Put a Zalman 9500 on a Prescott and it will be fine.


----------



## crazymanjared (Sep 14, 2007)

System specs: amd athlon 6000x2, msi geforce 8600gts oc edt, asus m2n sli deluxe mobo, 580 watt hiper psu, samsung 500gbhdd, 2 dvd burners. 120mm fan in back, 80mm in front of hdds, 120mm on bottom of psu, 80mm on back of psu, and SpeedFan says my temps are:Temp1: 46c Temp2:45c Temp3:39c Temp1: 40c Core:50c. I'm not really doing anything at all but talking on msn and typing this, are those temps too hot?


----------



## Tumbleweed36 (May 14, 2005)

I would suggest that the temps are a little high, but not out of line for your rig, so that does not bother me if those are correct. Hope you have the rear fan blowing hot air out of the case and the front fan pulling in cool air. I didn't quite undertand the other fan placements and direction they are blowing from what you said, so please clarify.

What really bothers me is the Hyper 580power supply which is very weak and might be the real cause of some of your heat as it struggles to keep up with demands. I hate to be the bearer of bad news, but that supply is a real tanker.


----------



## crazymanjared (Sep 14, 2007)

Tumbleweed36 said:


> I would suggest that the temps are a little high, but not out of line for your rig, so that does not bother me if those are correct. Hope you have the rear fan blowing hot air out of the case and the front fan pulling in cool air. I didn't quite undertand the other fan placements and direction they are blowing from what you said, so please clarify.
> 
> What really bothers me is the Hyper 580power supply which is very weak and might be the real cause of some of your heat as it struggles to keep up with demands. I hate to be the bearer of bad news, but that supply is a real tanker.
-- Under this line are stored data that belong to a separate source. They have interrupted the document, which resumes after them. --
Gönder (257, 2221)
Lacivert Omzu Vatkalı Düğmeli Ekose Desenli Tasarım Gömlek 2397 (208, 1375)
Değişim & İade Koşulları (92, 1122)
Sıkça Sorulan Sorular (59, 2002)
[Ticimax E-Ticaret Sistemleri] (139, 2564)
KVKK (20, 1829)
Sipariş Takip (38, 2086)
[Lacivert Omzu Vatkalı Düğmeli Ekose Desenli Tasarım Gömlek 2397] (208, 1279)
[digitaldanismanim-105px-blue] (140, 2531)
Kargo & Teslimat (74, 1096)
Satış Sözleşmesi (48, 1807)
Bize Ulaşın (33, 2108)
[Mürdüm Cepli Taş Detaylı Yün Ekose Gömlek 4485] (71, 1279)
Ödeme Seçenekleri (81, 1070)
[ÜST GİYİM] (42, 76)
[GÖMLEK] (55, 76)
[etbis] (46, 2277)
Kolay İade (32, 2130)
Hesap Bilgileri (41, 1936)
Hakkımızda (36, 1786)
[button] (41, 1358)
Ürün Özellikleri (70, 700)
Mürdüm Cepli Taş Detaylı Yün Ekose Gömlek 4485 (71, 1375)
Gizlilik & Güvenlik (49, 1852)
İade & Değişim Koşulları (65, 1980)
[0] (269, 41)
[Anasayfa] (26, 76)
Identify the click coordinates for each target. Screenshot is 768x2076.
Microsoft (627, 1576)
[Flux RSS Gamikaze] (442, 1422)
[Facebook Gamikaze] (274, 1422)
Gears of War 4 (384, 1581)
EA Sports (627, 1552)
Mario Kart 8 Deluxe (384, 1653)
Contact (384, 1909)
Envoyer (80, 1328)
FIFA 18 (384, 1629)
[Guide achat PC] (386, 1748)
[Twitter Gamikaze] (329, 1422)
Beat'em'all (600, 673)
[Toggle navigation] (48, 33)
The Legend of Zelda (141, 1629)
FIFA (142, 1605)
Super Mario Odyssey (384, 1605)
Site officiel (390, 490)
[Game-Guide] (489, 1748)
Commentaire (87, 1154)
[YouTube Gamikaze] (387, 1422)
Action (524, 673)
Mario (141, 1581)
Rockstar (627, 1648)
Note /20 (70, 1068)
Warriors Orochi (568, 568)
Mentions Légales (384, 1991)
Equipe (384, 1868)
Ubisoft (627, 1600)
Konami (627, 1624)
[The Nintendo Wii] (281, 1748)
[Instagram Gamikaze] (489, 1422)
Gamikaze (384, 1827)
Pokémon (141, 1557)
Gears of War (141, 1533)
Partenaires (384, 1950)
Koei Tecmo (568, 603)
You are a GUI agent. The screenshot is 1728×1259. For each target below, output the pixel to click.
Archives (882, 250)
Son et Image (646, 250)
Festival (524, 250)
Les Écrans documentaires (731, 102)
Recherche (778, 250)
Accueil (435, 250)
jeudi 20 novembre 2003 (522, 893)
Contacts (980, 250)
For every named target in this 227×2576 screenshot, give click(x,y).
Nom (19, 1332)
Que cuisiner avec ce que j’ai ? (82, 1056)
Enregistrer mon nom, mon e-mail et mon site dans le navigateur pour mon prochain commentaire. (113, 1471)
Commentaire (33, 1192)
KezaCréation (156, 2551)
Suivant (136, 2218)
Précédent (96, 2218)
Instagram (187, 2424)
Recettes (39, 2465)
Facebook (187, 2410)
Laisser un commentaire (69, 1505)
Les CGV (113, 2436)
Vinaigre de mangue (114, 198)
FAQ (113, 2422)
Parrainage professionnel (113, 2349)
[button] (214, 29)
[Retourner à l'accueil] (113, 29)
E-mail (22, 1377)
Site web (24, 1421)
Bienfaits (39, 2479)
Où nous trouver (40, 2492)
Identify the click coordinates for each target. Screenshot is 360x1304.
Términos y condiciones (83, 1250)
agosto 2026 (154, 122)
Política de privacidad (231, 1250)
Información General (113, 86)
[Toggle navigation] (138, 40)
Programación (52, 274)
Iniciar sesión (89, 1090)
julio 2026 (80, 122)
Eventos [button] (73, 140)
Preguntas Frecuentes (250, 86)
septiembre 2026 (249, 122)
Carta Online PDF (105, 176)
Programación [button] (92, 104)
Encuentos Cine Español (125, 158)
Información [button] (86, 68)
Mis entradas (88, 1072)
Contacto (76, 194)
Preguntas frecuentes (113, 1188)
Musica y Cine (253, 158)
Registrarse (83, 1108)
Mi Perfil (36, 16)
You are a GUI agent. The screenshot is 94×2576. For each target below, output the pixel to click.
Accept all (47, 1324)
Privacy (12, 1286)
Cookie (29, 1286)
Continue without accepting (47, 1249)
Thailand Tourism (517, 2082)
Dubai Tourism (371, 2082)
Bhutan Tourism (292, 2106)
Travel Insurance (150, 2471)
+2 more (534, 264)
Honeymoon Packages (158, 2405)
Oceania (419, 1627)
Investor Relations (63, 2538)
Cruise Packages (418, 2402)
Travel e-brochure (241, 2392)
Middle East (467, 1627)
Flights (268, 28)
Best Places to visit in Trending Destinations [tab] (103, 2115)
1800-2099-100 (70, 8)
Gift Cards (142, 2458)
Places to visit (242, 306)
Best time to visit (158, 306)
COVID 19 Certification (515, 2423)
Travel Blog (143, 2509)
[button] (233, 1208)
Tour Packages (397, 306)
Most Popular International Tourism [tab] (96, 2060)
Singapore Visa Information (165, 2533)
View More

Well, the 80mm fan was at the front of my case in front of my HDD's when i got it, same with the back 120mm one, on my hiper psu theres a 120mm fan built into the bottom of it blowing downwards. I do think the back fan is pulling out hot air, kuz there is hot air blowing out of it, and where the fan is on the front of my case is pretty cold, i don't know. :4-dontkno


----------